Armistice Capital is the investment manager of the Master Fund, and pursuant to an Investment Management Agreement, Armistice
Capital exercises voting and investment power over the securities of the Issuer held by the Master Fund and thus may be deemed to beneficially own the securities of the Issuer held by the Master Fund. Mr. Boyd, as the managing member of Armistice
Capital, may be deemed to beneficially own the securities of the Issuer held by the Master Fund.

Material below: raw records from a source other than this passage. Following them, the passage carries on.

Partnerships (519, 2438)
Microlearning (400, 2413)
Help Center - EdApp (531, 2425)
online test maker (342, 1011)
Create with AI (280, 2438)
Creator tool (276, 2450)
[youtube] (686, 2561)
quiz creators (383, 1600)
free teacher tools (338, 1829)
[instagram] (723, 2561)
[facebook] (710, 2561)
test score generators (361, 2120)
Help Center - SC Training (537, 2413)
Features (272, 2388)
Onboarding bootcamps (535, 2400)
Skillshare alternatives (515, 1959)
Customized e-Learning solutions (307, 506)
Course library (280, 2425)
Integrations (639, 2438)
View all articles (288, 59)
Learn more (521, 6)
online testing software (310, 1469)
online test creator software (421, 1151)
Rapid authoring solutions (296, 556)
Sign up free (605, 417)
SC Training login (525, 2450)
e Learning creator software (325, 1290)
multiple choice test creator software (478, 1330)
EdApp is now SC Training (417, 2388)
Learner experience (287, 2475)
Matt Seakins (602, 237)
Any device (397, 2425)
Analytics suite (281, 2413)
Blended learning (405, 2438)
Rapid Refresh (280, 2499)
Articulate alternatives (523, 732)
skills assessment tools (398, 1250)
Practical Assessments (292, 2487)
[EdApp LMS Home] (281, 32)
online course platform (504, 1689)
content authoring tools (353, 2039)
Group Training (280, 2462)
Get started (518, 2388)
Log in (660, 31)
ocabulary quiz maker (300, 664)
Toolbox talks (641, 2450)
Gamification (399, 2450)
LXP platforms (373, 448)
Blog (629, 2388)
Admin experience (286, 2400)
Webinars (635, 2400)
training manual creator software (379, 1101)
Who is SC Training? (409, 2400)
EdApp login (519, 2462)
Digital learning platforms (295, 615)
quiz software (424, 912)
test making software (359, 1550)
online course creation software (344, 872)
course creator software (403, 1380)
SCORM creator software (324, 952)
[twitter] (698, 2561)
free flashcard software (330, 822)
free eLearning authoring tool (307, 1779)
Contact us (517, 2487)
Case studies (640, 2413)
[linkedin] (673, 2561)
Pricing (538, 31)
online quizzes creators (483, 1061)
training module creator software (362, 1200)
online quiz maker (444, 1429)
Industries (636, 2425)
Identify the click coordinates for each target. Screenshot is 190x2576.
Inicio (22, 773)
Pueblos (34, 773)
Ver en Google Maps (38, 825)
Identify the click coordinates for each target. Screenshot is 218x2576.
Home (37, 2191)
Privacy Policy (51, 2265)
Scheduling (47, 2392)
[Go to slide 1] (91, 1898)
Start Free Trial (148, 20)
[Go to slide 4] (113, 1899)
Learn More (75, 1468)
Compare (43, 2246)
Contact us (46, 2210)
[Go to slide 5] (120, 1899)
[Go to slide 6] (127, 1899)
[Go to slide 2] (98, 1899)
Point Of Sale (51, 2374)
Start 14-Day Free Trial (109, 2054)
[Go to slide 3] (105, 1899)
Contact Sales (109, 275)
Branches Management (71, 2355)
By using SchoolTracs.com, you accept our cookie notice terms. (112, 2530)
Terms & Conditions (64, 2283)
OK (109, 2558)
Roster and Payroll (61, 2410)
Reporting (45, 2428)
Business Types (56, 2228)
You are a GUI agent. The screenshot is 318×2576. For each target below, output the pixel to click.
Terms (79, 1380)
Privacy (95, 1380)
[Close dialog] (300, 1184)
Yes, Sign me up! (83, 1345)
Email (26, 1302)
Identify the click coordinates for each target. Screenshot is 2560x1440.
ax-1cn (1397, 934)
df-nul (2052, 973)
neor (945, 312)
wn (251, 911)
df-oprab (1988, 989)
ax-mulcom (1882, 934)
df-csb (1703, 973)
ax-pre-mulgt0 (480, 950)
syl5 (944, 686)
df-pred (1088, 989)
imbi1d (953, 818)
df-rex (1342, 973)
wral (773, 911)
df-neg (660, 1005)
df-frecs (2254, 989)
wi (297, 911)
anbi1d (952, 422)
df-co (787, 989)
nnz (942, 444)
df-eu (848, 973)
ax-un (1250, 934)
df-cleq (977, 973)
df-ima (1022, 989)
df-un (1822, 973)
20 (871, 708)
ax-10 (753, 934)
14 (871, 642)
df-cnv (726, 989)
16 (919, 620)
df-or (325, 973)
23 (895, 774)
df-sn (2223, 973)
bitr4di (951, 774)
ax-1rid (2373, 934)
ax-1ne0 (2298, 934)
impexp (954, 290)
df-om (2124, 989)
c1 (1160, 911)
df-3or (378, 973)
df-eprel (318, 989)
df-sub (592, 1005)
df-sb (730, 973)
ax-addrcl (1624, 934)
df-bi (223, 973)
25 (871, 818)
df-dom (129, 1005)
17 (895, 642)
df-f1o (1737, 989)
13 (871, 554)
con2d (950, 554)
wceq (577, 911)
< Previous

The Master Fund specifically disclaims beneficial ownership of the securities of the Issuer directly held by it by virtue of its inability to vote or
dispose of such securities as a result of its Investment Management Agreement with Armistice Capital.
(c) Except as disclosed in Schedule A hereto or elsewhere in this Schedule 13D, as amended, there have been no transactions in the
shares of Common Stock by the Reporting Persons within the past 60 days.
(d) The disclosure in Item 2 is incorporated herein by reference.
(e) The Reporting Persons ceased to be the beneficial owner of more than five percent on June 27, 2023.
SIGNATURE
After reasonable inquiry and to the best of my knowledge and belief, I certify that the information set forth in this statement is
true, complete and correct.
June 27, 2023 | |||
(Date) | |||
Armistice Capital, LLC | |||
By: | | /s/ Steven Boyd | |
Name: Steven Boyd | |||
Title: Managing Member | |||
Steven Boyd | |||
/s/ Steven Boyd |
SCHEDULE A
TRANSACTIONS
Except as otherwise disclosed in this Schedule 13D, as amended, the following table sets forth all transactions by the Reporting
Persons (on behalf of the Master Fund) with respect to shares of Common Stock effected in the last 60 days, inclusive of any transactions effected through 4:00 p.m., New York City time, on June 27, 2023. Except as otherwise noted, all such
transactions were purchases or sales of shares of Common Stock effected in the open market, and the table excludes commissions paid in per share prices.
NATURE OF TRANSACTION | | DATE OF TRANSACTION | | | AMOUNT OF SECURITIES | | | PRICE PER SHARE / PREMIUM PER OPTION ($) | |||
Sale of Common Stock | 06/26/2023 | 2,746,138 | $0.6125(1) | ||||||||
Sale of Common Stock | 06/27/2023 | 1,668,882 | $0.4907(2) |
(1) The reported price is a weighted average price. These shares were traded in multiple transactions at prices ranging from $0.50
to $0.7801. The Reporting Persons undertake to provide the staff of the Securities and Exchange Commission (the “Staff”), upon request, full information regarding the number of shares traded at each separate price within the
range set forth in this footnote.
(2) The reported price is a weighted average price. These shares were traded in multiple transactions at prices ranging from $0.4404
to $0.5985. The Reporting Persons undertake to provide the Staff, upon request, full information regarding the number of shares traded at each separate price within the range set forth in this footnote.